Saudi-backed LIV Golf, which has spent hundreds of millions of dollars to attract some of the top players to participate in its league, will also join the new entity.
The deal resolves a dispute between the established tours and LIV, which clashed over the future of golf in a saga that highlighted how the oil-rich empire’s billions are impacting the global game.
Saudi Arabia hosts the Formula 1 Grand Prix, and the PIF has invested heavily in football through its ownership of English Premier League side Newcastle United.
This week, the Saudi government transferred majority holdings in four Saudi football teams to the PIF, arming the fund with prime assets as it seeks to attract more players from Europe.
The Saudi-backed LIV, which launched last summer, alienated professional golf by offering hundreds of millions of dollars to attract top players. Brooks Koepka, Phil Mickelson and Dustin Johnson were among those who switched allegiance to play for the upstart tour rather than America’s incumbent.
Rory McIlroy, who once claimed LIV was “dead in the water” but later walked back those comments, was one of the highest-profile stars with the PGA, while Tiger Woods also bankrolled the Saudi tour. opposed the approach of joining.
The US PGA Tour and DP World Tour immediately banned any player from joining LIV, which also came under fire for Saudi Arabia’s poor record on human rights and the 2018 murder of journalist Jamal Khashoggi by Saudi agents .

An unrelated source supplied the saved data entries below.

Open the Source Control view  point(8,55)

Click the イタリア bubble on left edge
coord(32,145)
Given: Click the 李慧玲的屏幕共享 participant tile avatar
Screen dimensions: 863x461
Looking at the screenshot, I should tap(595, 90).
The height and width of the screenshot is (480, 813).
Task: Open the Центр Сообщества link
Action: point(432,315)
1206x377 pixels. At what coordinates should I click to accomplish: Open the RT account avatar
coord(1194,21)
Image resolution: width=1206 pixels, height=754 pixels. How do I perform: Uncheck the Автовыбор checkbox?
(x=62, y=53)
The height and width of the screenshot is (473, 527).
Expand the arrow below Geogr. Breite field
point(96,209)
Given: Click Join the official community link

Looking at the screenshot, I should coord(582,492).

The new deal means the Kingdom’s $650 billion sovereign wealth fund will be central to the future direction of golf.
PIF Governor Yasir Al-Rumayyan will chair the board of the new commercial entity, with PGA Tour owner Jay Monahan as chief executive. However, the PGA Tour would have majority voting rights in the combined entity.
“Logically we should work together; We should not work against each other,” Al-Rumayyn told the Financial Times.

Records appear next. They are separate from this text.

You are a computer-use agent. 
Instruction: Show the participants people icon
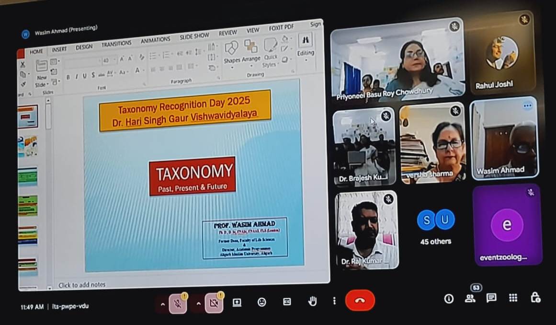click(x=470, y=298)
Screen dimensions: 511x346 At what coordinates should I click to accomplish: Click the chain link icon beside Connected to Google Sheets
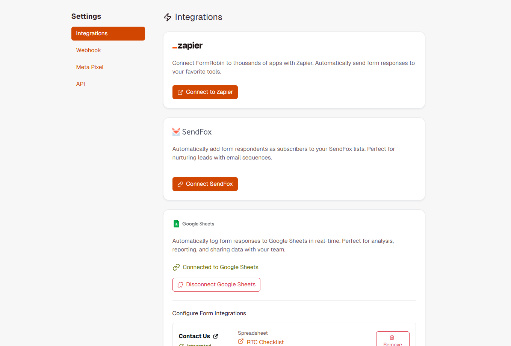(176, 267)
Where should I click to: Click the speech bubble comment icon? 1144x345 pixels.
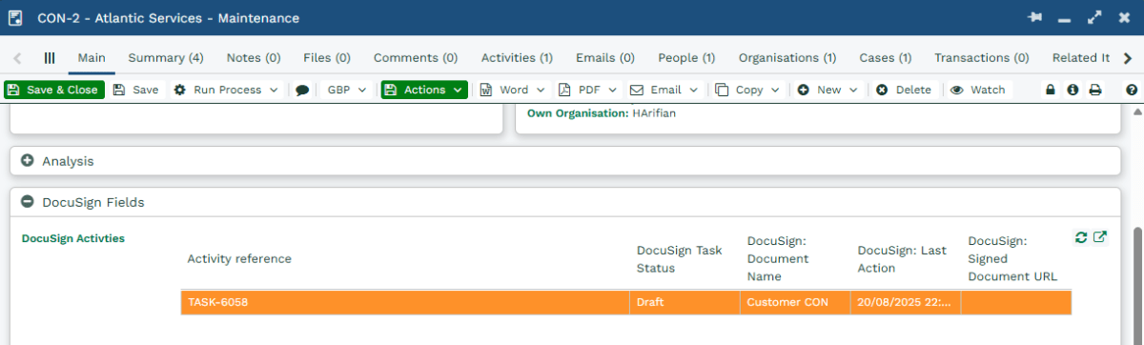pos(302,90)
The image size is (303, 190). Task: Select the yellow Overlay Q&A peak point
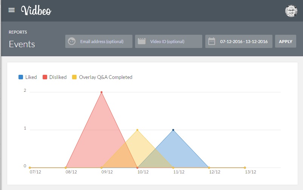tap(137, 130)
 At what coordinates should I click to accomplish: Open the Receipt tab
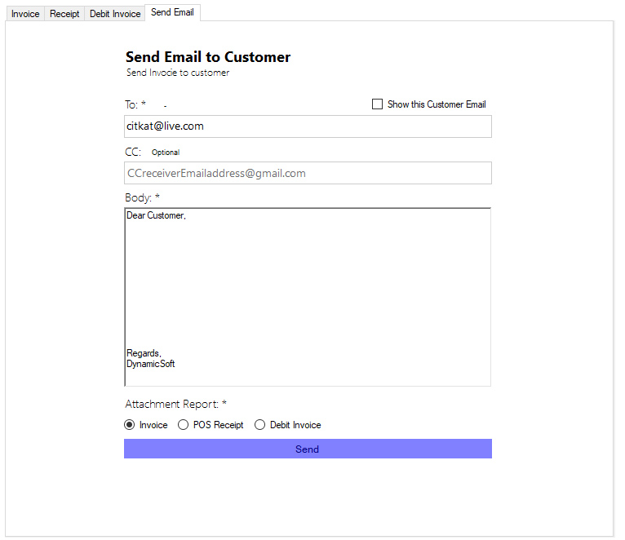[x=64, y=14]
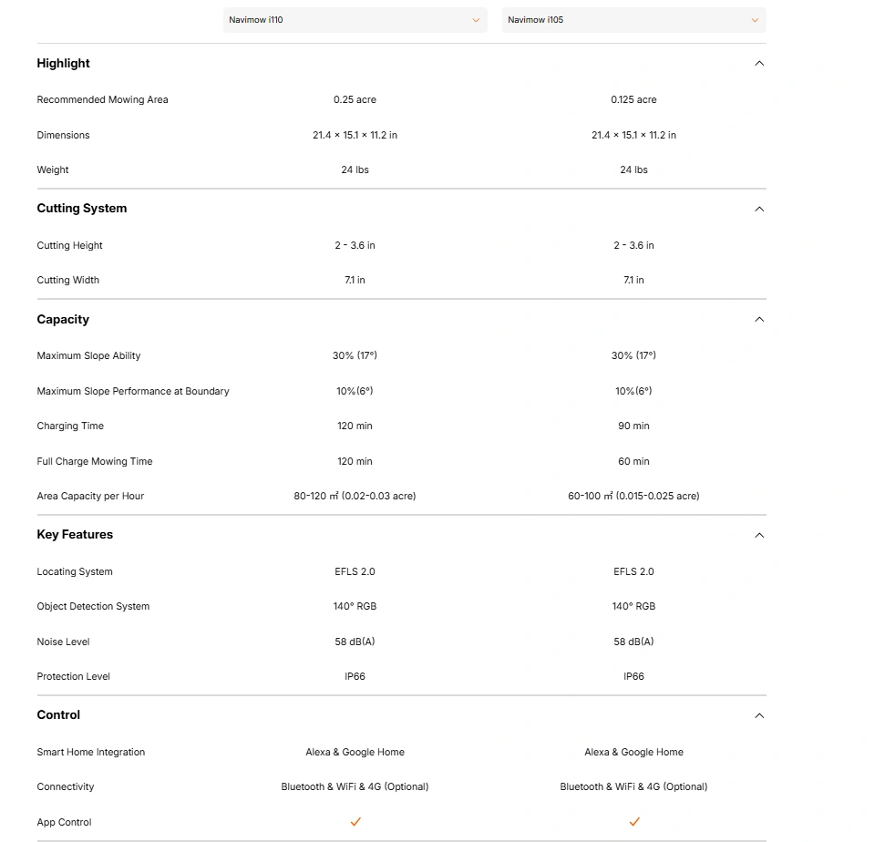Click the orange arrow in i110 selector
Screen dimensions: 875x842
pyautogui.click(x=476, y=21)
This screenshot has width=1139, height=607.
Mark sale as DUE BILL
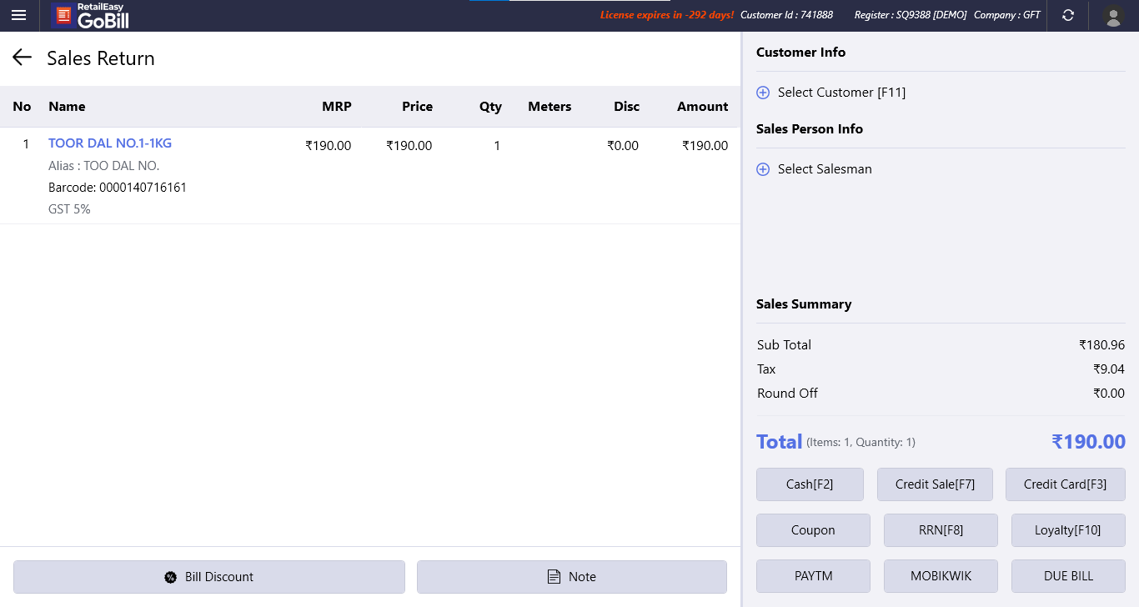coord(1068,576)
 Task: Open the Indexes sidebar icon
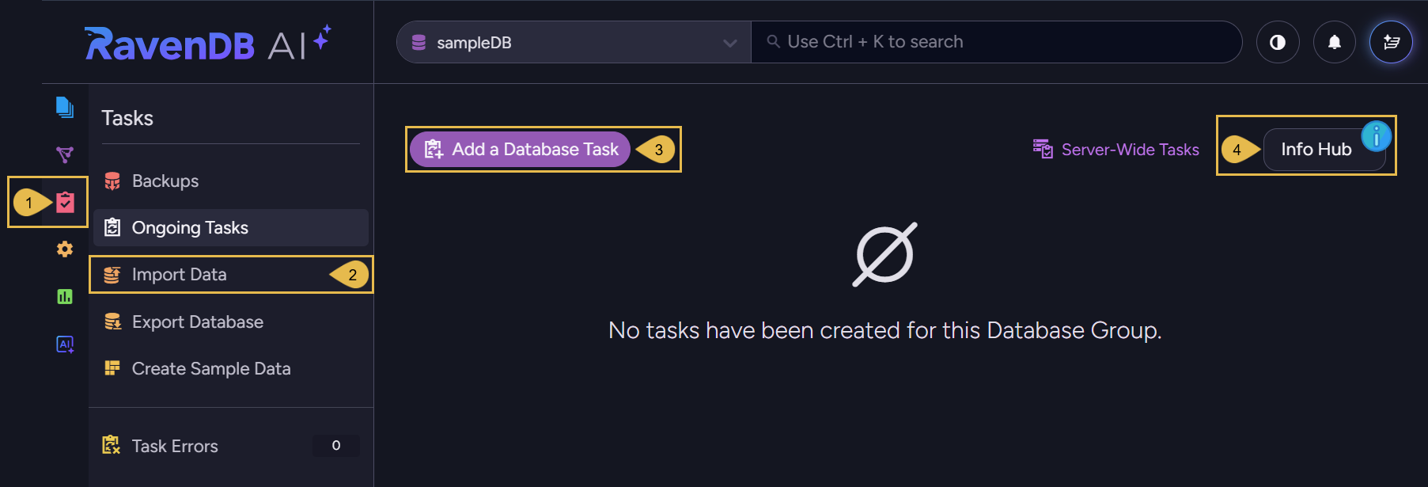pos(65,154)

Al-Rumayyan, who will also sit on the PGA Tour’s policy board, said golf was integral to Saudi ambitions in the sport as Riyadh pushes reforms aimed at making the kingdom less dependent on oil.

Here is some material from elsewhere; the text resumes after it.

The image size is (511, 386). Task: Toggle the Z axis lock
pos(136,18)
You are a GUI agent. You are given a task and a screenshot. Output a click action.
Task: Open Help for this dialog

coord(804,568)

The tours also said they intended to create a way for players who left the US and European circuits for LIV Golf to reapply for membership.
PGA and PIF will form a yet-to-be-named joint commercial entity with a major minority investment from PIF. The details of the stake and its value are still being determined, although the PIF will be the exclusive outside investor with the right of first refusal on future capital commitments.
The Framework Agreement was mediated over two months of meetings between the PGA and the PIF in the US, Europe and the Middle East. Monahan, who once said the PGA was focused on “legacy, not leverage”, told the Financial Times on Tuesday that he began to trust Al-Rumayyan “after 10 minutes of sitting down with him in Venice”.
The LIV Tour launched its tournament schedule a year ago in London. In addition to offering rich signing bonuses to players, the field was limited to 48 players and 54 holes were played over three days.
Its team-based format was inspired by newer competitions such as the Formula One car racing series and the Indian Premier League, which has become a driving force in cricket since its inception in 2008.